Officer Peña opened the front door as five other officers surrounded the apartment. Officer Peña announced his presence, called out appellant's name, and ordered him to come to the front door with his hands up. Appellant left the apartment through a back window and ran down the street. He was found hiding behind a hedge and was taken into custody.
In her trial testimony, M.H. recanted what she had told Officer Peña. She claimed that she had lied about the assault because she was angry at appellant for spending Christmas with his girlfriend instead of M.H. and their son. She claimed that appellant had accidentally elbowed her in the forehead. She also claimed she did not recall telling Officer Peña that appellant had cut her arm and said she did not know how the injury occurred. When confronted with an audio recording of her statements to Officer Peña, she claimed that she had lied to the officer. She also claimed that she had lied when she testified at the preliminary hearing that appellant pointed a knife at her and that she stood up and accidentally cut herself on it.
Prior Acts of Domestic Violence Against D.A.
D.A. and appellant were previously married and have a son together. On July 29, 2013, appellant went to D.A.'s apartment and accused her of taking drugs and having sex with her neighbors. When D.A. tried to leave, appellant grabbed her by the shirt and yanked her onto the ground. As a result of the incident, appellant was convicted of inflicting corporal injury upon D.A.. When D.A. spoke to the police about the incident, she still had bruises from a prior encounter with appellant. Although she did not remember how the prior incident had happened, she recalled that appellant had sent her threatening text messages.
On or about January 15, 2014, appellant was outside D.A.'s apartment when she arrived home with her children. Another man approached appellant. After D.A. and her children went inside, she looked outside and saw appellant arguing with the other man, whom she then recognized as her daughter's father. After a few minutes, the daughter's father walked away. As D.A. was watching appellant through her kitchen window, appellant threw a hammer at the window and said, "I'm going to fucking kill you, bitch." The hammer shattered the window and almost hit D.A. in the head. Shards of glass cut her head and were embedded in her arms and hands. Appellant proceeded to climb on top of D.A.'s car and kick in a window. As a result of the incident, appellant was convicted of making criminal threats, inflicting corporal injury, and violating a restraining order.
Prior Acts of Domestic Violence Against M.H.

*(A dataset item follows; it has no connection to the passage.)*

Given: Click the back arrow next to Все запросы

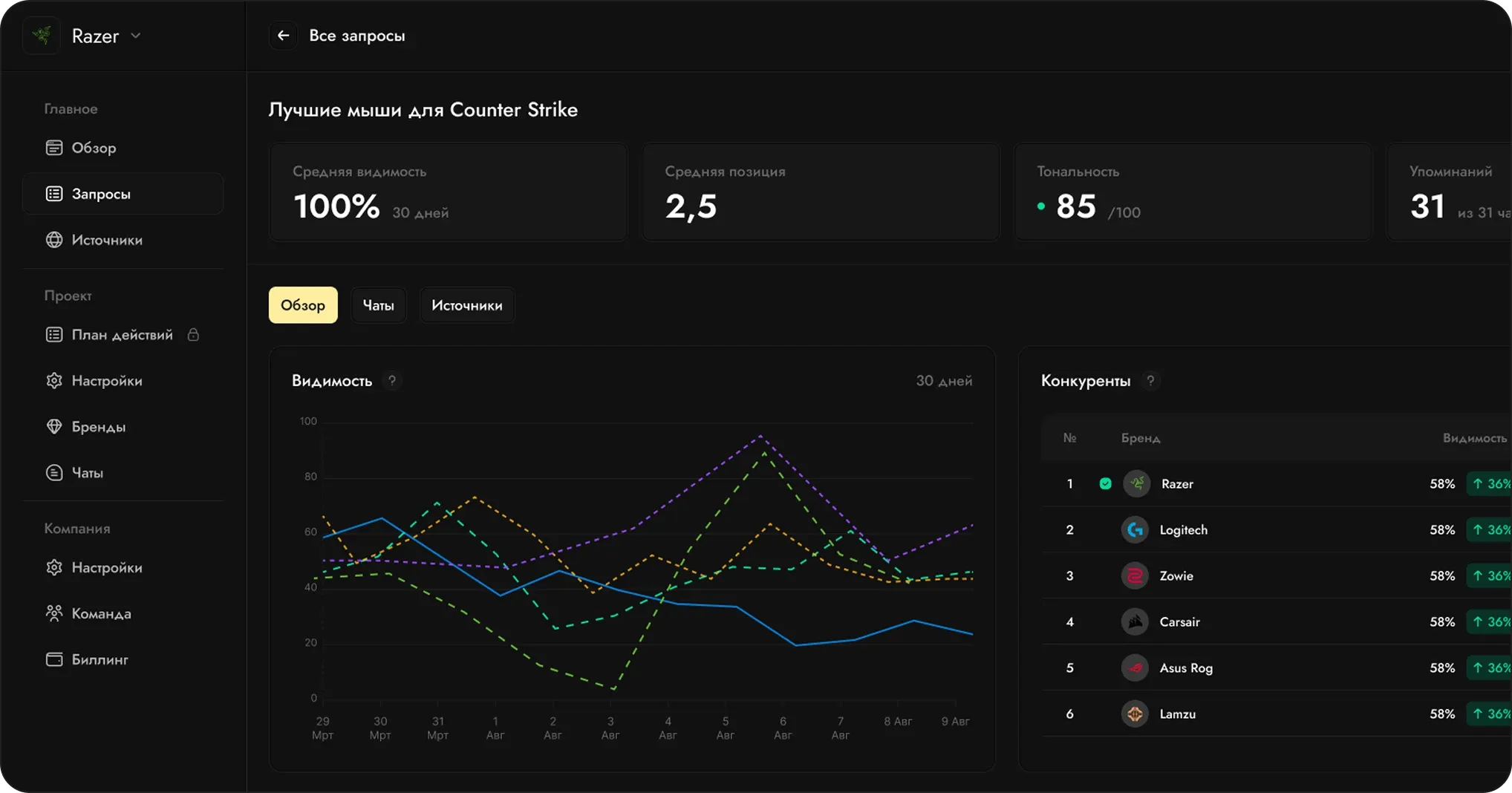Looking at the screenshot, I should pyautogui.click(x=283, y=36).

On January 11, 2014, appellant tried to enter M.H.'s apartment through the kitchen window. M.H. ran to her downstairs neighbor's apartment and her mother called the police. She did not recall telling the police that appellant had kicked at her legs and slapped her face as she ran out of the apartment. As result of the incident, appellant was convicted of aggravated trespassing.

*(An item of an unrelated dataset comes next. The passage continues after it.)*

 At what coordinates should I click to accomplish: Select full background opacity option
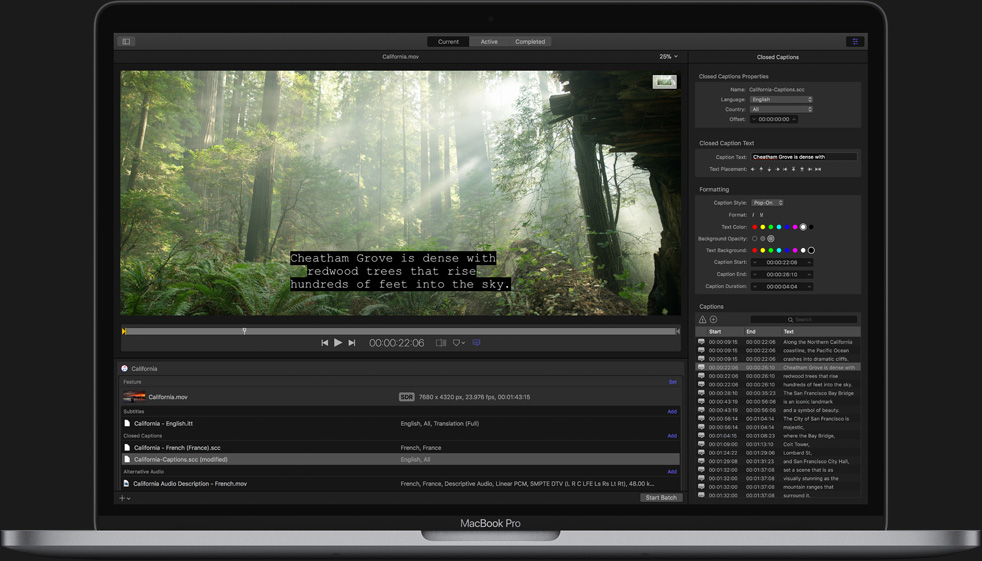click(771, 239)
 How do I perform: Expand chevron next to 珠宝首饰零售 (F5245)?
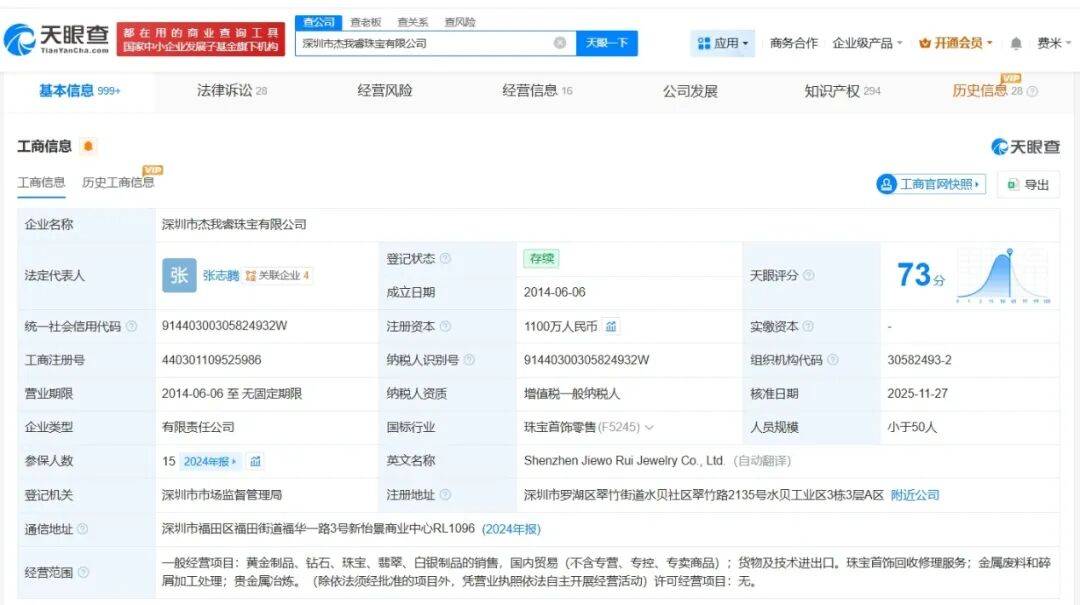(650, 427)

On October 14, 2014, Officer Kaya Boysan spoke to M.H. at her apartment. M.H. told Officer Boysan that appellant had entered her apartment at about 4:00 that morning, presumably with a key she had given him before their relationship had deteriorated. She repeatedly asked appellant to leave. He refused and told her to lock herself in the bedroom because he was afraid of what he might do. After M.H. complied, appellant threatened to break down the door and drag her out by her feet. Officer Boysan advised M.H. to change her locks and told her how to get a restraining order. At trial, M.H. claimed she did not recall the incident.
Expert Testimony on Intimate Partner Battering
Gail Pincus testified for the prosecution as an expert on intimate partner battering (IPB), formerly known as battered women's syndrome (BWS). Pincus described the cycle of domestic abuse that leads to IPB and the types of tactics the abuser uses to maintain the relationship and perpetuate the violence. Tactics include criticism, intimidation, emotional abuse, isolation, and economic control. When the tactics fail to alleviate the tension building within the abuser, he blames the victim for failing him and becomes angry. The physical abuse typically begins with minor acts and progresses to serious violence. If the abuser is jailed, he will pressure the victim into recanting and blaming herself. After accommodating the abuser, the victim stops trusting herself and her own memory and ends up depending even more on the abuser.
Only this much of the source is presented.